A la fin du poème, dans ce contexte où tout est éphémère, Hugo décide de raconter ses souvenirs à sa muse ingénue et ainsi de constituer un recueil durable. Un recueil « sur les feuilles duquel le vent d’automne n’étendra pas la main, et dont le printemps gracieux ne deviendra jamais sous la marche du temps un hiver stérile 127 . » Cette citation de Sa’di qui a été retirée de l’édition de 1829 et qui se trouve dans le manuscrit des Orientales reflète bien le but d’Hugo dans Les Feuilles d’automne. Dans l’introduction au Jardin des roses, nous lisons qu’au moment de quitter le jardin délicieux où se trouvent Sa’di et son ami et au moment où l’ami de Sa’di lui apporte des roses, une idée vient à Sa’di : « c’est de composer, sous le titre du Jardin des roses, un livre qui contienne les préceptes les plus utiles de la vie, d’y répandre toutes les fleurs d’une érudition agréable 128 . » Sa’di ajoute : « Si je puis remplir mon projet, ces fleurs n’auront point à craindre l’inclémence des saisons. Ni le souffle brûlant de l’été, ni les rigueurs de l’hiver ne pourront leur porter atteinte. Elles feront les délices des hommes studieux, et brilleront d’un éclat qui sera toujours durable 129 . »

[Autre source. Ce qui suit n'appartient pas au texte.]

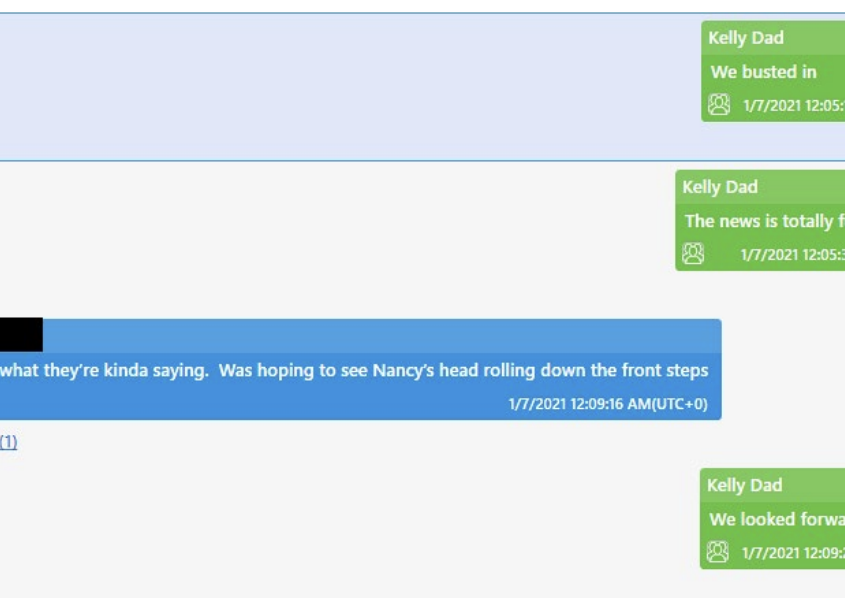Click "Kelly Dad" name above "We busted in"
The width and height of the screenshot is (845, 608).
pyautogui.click(x=746, y=38)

Dans « Novembre », lorsqu’Hugo explique son projet à sa muse, il fait allusion à son enfance, son adolescence, ses parents, ses amis et ses amours. Nous trouvons le contenu de ce projet réalisé dans Les Feuilles d’automne. Et comme prévu, dans ce recueil, il commence d’abord par son enfance :

‘« Ce siècle avait deux ans […]
Alors dans Besançon, vieille ville espagnole,
Jeté comme la graine au gré de l’air qui vole,
Naquit d’un sang breton et lorrain à la fois
Un enfant sans couleur, sans regard et sans voix ;
Si débile qu’il fut, ainsi qu’une chimère,
Abandonné de tous, excepté de sa mère,
Et que son cou ployé comme un frêle roseau
Fit faire en même temps sa bière et son berceau.
Cet enfant que la vie effaçait de son livre,
Et qui n’avait pas même un lendemain à vivre,
C’est moi 130 . – »’

Donc, « Novembre » peut être considéré comme une transition entre Les Orientales et Les Feuilles d’automne. En effet, le titre de ce deuxième recueil renvoie à ce poème de transition. Comme nous l’avons expliqué, Hugo s’est inspiré de l’épigraphe de Sa’di pour choisir le titre de « Novembre ». Etant donné le lien entre « Novembre » et Les Feuilles d’automne, nous ne pouvons pas nier l’influence de Sa’di dans le choix d’Hugo pour choisir le titre des Feuilles d’automne.

Notes
124.

Ibid., p. 178.

125.

Ibid., p. 178.

126.

Ibid., p. 179.

127.

Œuvres complètes de Victor Hugo, éd. cit., p. 495.

128.

Le Jardin des roses, traduit du persan par J. Gaudin, éd. cit., p. 25.

129.

Ibid.

130.

Les Orientales, Les Feuilles d’automne, éd. cit., p. 191.